III. Ein hoffnungsvoller Gedanke

Wenn man Kopien in Schulen scharf einschränkt, wenn wir jemandem ein Softwarepatent über Grundfunktionen geben, wird irgendwann der frei zugängliche öffentliche Besitz so geschrumpft sein, daß Schöpfer in Zukunft vom Schaffen abgehalten werden, weil sie sich die benötigten Rohmaterialien nicht mehr leisten können. Ein System von geistigem Eigentum muß sicherstellen, daß der fruchtbare öffentliche Besitz nicht zu einer Brachlandschaft von eingemauerten Grundstücken wird. (James Boyle in der New York Times, 31. März 1996.)

Ich habe gesagt, die Nachforschungen und die Informationen, die ich während der letzten drei Wochen erhalten habe, haben mich hoffnungsfroh gemacht, und ich meine das auch so. Denn ich weiß, daß, obwohl die RIAA und die sie unterstützenden Firmen 55 Millionen US$ (ca. 49 Millionen €) pro Jahr für Lobbyarbeit im Kongreß und vor Gericht ausgeben können, sie es sich nicht leisten können, sich jedem Musikkäufer da draußen zu entfremden. An diesem Punkt wird es einen Generalstreik geben, davon bin ich überzeugt. Nur eine Woche, in der Leute sich weigern das Radio einzuschalten, Produkte zu kaufen, oder unsere Industrie in irgendeiner Weise zu unterstützen, würde Muskeln anspannen, von denen sie bisher keine Ahnung haben.

Und ich weiß daß, obwohl Firmen unbeschränkt Geld für Kampagnen ausgeben können, nur das Volk eine Regierung wählen kann. Ich glaube, daß es für einen Politiker kein Lobbygeld wert sein wird, abgewählt zu werden.

Aus diesen Gründen, meine Freunde, habe ich Hoffnung. Weil ich weiß, daß in Demokratien Wählerstimmen zählen. Weil ich weiß, daß das Recht gewinnen wird, wenn genügend Leute diese Thematik verstehen und dementsprechend wählen. Eine Gesetzgebung wird an die Macht kommen, die den Willen des Volkes in Erwägung ziehen wird, und ihrem Recht zu lernen mehr Gewicht geben wird als dem Recht auf Kontrolle durch Disney. Internetradio, momentan gefährdet, wird außer Landes gehen wenn nötig, so daß die Hörer tausende von Liedern anstatt einer engen Liste hören können. Die RIAA wird eine kleine Fußnote auf den Seiten der Internetgeschichte werden, und das Volk wird gesiegt haben - wieder einmal. Ein bescheidener Vorschlag für ein Experiment, der zu einer Lösung führen könnte:

Die Plattenfirmen haben Napster erschaffen, indem sie eine Lücke für Napster zum Füllen ließen. (Jon Hart und Jim Burger, Wall Street Journal, 2. April 2001)

## AUSGELESENES MATERIAL
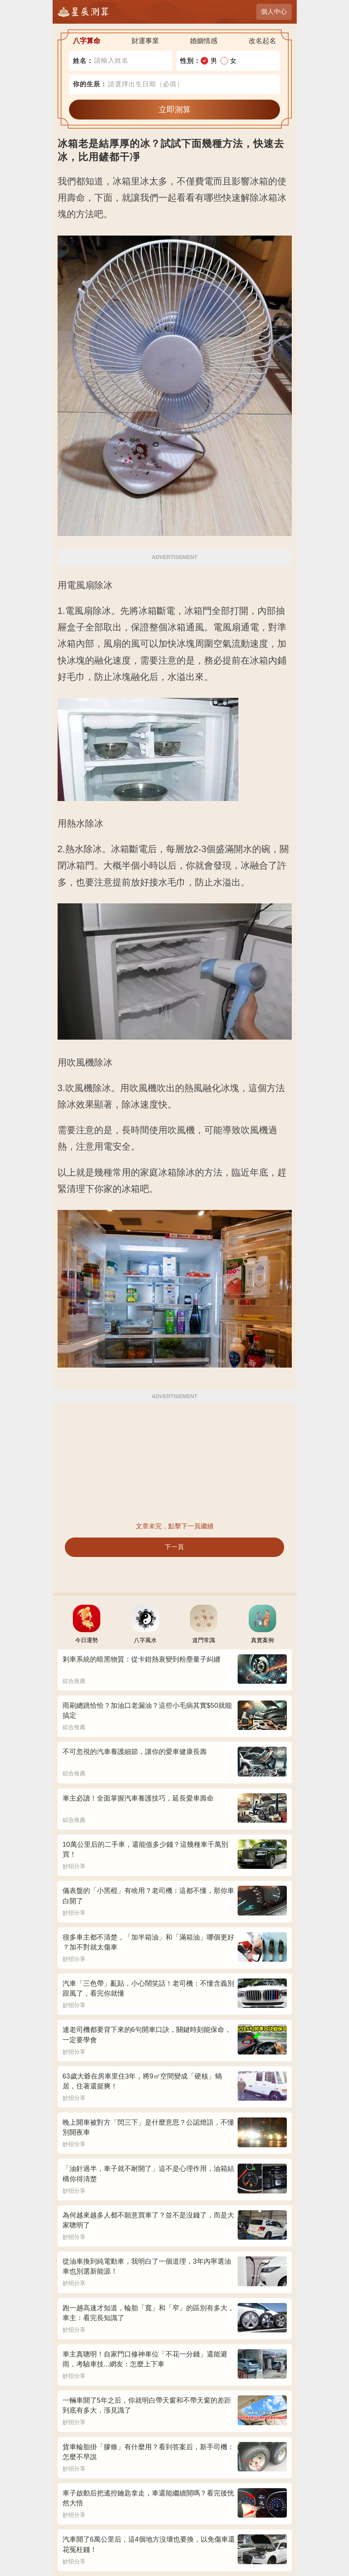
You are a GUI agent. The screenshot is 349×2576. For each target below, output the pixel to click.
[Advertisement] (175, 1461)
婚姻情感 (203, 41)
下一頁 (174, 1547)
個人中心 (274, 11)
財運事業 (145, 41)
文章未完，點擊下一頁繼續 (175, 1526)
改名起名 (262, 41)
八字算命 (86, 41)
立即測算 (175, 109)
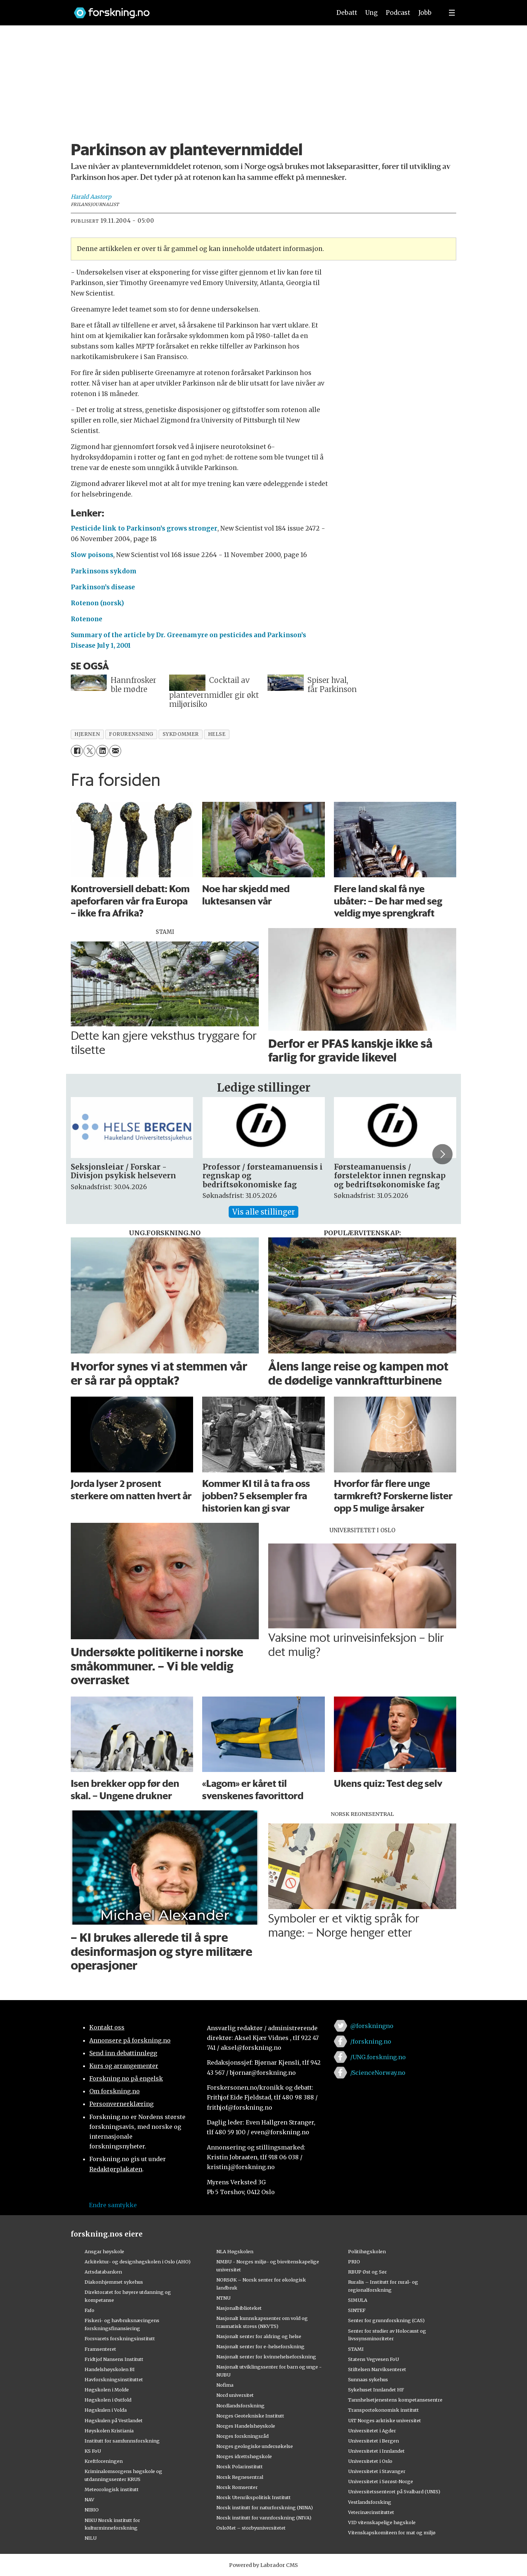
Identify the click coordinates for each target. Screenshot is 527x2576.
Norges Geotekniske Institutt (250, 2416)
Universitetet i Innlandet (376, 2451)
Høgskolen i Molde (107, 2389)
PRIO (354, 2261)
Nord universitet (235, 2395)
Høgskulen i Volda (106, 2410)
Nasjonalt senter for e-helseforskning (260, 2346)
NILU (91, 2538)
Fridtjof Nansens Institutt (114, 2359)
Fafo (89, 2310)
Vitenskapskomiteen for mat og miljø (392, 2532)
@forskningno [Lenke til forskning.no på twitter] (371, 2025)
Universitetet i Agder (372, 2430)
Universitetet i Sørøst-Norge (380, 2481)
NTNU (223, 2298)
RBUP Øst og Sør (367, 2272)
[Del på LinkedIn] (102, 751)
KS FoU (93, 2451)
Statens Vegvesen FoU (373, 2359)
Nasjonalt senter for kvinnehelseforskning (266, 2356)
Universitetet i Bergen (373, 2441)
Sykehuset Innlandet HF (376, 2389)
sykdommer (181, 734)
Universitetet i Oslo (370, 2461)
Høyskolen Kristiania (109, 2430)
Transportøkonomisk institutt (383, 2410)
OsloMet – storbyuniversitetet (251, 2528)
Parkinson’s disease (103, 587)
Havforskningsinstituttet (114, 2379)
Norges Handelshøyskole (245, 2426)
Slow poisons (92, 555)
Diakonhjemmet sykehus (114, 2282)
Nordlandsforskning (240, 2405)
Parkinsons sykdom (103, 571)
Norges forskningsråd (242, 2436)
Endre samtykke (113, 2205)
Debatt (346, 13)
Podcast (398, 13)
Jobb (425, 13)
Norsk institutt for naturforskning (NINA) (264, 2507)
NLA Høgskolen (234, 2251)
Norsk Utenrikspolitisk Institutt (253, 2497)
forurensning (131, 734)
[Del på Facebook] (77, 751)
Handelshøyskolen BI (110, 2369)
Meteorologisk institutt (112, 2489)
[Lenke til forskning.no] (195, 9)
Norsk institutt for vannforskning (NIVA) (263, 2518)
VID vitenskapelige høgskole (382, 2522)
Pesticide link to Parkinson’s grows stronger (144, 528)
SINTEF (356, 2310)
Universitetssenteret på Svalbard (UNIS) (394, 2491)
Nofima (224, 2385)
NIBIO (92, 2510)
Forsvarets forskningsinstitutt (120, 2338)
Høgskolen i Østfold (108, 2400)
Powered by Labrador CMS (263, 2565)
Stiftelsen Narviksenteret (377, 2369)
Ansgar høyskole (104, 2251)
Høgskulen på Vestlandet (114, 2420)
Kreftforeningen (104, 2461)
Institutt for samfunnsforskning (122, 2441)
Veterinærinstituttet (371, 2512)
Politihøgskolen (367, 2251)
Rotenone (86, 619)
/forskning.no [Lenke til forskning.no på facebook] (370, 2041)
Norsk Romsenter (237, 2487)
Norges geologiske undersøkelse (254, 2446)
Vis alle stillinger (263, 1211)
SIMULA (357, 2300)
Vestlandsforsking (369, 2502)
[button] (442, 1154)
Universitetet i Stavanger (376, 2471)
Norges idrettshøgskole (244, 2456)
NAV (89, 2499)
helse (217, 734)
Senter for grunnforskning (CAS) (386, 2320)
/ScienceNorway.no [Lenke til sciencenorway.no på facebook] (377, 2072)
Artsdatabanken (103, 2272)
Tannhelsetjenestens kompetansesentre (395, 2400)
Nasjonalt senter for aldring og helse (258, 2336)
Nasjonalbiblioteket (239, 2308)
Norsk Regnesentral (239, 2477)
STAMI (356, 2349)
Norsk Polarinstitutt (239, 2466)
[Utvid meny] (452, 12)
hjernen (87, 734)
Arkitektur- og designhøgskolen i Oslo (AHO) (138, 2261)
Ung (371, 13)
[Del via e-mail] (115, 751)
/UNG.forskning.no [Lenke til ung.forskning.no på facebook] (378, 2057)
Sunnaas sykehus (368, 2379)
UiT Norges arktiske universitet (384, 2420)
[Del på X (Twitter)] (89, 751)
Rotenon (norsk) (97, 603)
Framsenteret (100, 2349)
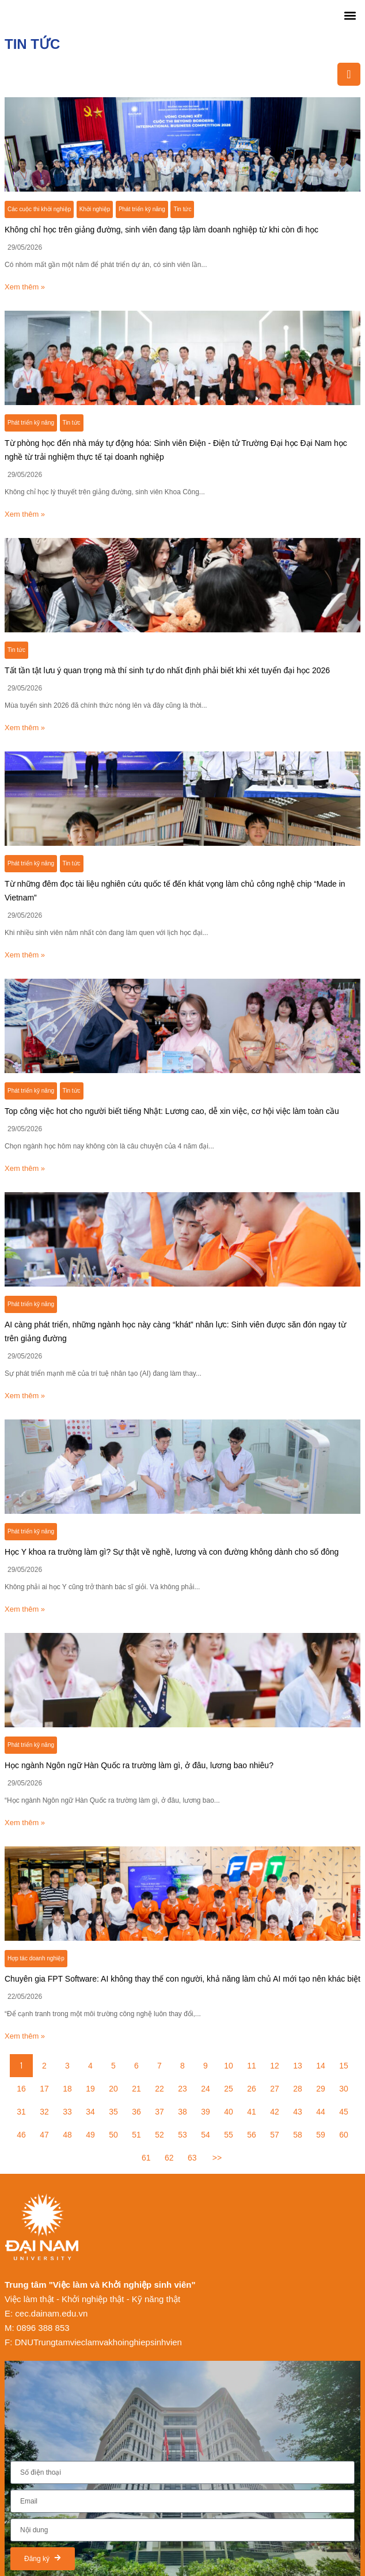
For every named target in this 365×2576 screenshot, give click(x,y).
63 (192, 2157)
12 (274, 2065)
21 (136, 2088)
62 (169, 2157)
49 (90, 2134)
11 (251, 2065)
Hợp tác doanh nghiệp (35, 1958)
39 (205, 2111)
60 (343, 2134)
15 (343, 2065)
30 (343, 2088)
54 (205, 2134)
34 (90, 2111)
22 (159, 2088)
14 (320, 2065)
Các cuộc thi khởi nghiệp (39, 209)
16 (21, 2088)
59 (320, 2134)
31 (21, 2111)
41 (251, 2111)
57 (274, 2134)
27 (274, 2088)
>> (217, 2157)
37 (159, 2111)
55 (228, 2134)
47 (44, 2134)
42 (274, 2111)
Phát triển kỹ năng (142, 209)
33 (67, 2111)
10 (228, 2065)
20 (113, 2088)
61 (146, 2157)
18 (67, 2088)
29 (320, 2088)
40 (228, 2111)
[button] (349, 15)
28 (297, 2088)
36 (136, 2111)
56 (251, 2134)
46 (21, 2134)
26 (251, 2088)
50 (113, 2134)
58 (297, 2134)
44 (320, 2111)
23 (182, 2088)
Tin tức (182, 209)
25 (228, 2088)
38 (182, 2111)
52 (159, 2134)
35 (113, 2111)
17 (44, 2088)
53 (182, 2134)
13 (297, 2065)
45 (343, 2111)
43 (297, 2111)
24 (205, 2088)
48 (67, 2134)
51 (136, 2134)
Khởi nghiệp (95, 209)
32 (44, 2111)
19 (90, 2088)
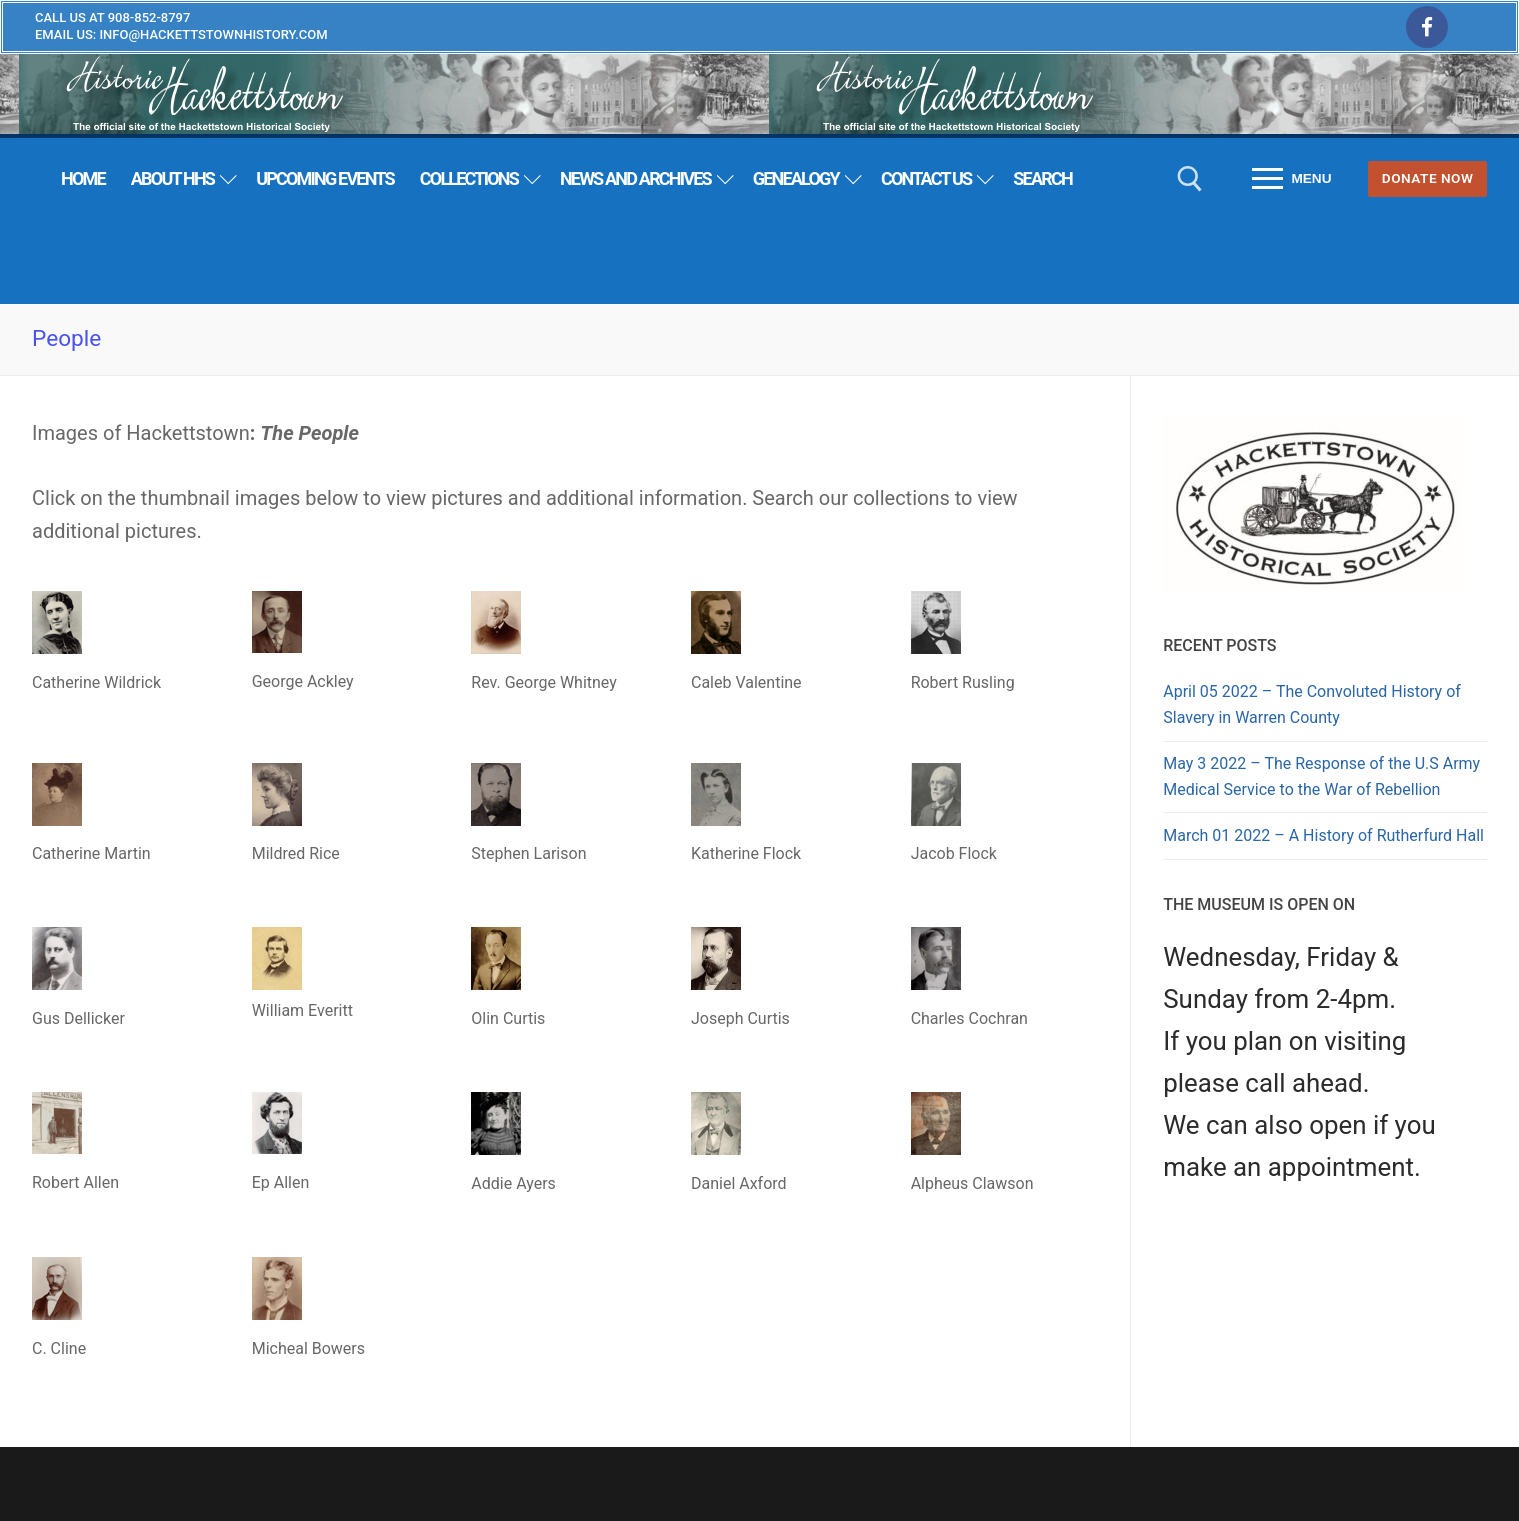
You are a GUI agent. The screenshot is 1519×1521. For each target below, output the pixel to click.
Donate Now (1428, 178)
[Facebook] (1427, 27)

## AUFGABENSTELLUNG A
Übertrage aus dem Textausschnitt unverändert den Abschnitt von „Ich habe gesagt, die“ bis einschließlich „keine Ahnung haben.“.
## AUFGABENSTELLUNG B
Prüfe, ob die folgenden Aussagen mit dem Textausschnitt übereinstimmen, und antworte jeweils mit Ja oder Nein samt wörtlichem Zitat der maßgeblichen Stelle. (i) Die RIAA und die sie unterstützenden Firmen können jährlich 55 Millionen US$ für Lobbyarbeit ausgeben. (ii) Das Zitat von James Boyle stammt aus dem Wall Street Journal. (iii) Die Informationen wurden während der letzten drei Monate erhalten.
Die Zeilen haben hierfür keine Bedeutung.

## VOLLSTÄNDIGE AUSGABE A
Ich habe gesagt, die Nachforschungen und die Informationen, die ich während der letzten drei Wochen erhalten habe, haben mich hoffnungsfroh gemacht, und ich meine das auch so. Denn ich weiß, daß, obwohl die RIAA und die sie unterstützenden Firmen 55 Millionen US$ (ca. 49 Millionen €) pro Jahr für Lobbyarbeit im Kongreß und vor Gericht ausgeben können, sie es sich nicht leisten können, sich jedem Musikkäufer da draußen zu entfremden. An diesem Punkt wird es einen Generalstreik geben, davon bin ich überzeugt. Nur eine Woche, in der Leute sich weigern das Radio einzuschalten, Produkte zu kaufen, oder unsere Industrie in irgendeiner Weise zu unterstützen, würde Muskeln anspannen, von denen sie bisher keine Ahnung haben.

## VOLLSTÄNDIGE AUSGABE B
(i) Ja: „55 Millionen US$ (ca. 49 Millionen €) pro Jahr für Lobbyarbeit im Kongreß und vor Gericht ausgeben können“
(ii) Nein: „James Boyle in der New York Times, 31. März 1996.“
(iii) Nein: „während der letzten drei Wochen erhalten habe“